Stored data
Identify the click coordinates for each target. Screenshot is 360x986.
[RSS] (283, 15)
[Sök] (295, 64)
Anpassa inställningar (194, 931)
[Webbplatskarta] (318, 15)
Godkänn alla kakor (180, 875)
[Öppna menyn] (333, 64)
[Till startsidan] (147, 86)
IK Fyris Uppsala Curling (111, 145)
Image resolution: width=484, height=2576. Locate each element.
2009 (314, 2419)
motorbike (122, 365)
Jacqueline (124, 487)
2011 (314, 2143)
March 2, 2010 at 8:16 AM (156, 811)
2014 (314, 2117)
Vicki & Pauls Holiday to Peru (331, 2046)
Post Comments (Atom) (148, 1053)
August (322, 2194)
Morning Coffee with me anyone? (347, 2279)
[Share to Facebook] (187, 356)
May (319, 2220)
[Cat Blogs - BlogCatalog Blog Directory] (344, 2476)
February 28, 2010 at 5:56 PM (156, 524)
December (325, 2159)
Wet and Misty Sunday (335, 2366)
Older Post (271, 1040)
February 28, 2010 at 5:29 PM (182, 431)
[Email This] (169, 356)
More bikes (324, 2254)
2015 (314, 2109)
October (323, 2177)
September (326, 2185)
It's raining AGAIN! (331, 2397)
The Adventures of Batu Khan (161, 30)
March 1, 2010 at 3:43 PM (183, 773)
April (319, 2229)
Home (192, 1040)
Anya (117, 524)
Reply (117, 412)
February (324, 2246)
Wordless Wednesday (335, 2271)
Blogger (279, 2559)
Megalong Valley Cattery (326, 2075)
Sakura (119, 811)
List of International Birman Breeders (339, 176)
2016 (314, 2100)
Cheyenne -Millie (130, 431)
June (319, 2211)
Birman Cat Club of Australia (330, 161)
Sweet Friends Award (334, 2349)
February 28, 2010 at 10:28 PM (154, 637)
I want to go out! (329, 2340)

* **Exercise directions**
Scan the records above. Return every line with "Birman" in it.

* **Solution to this problem**
List of International Birman Breeders (339, 176)
Birman Cat Club of Australia (330, 161)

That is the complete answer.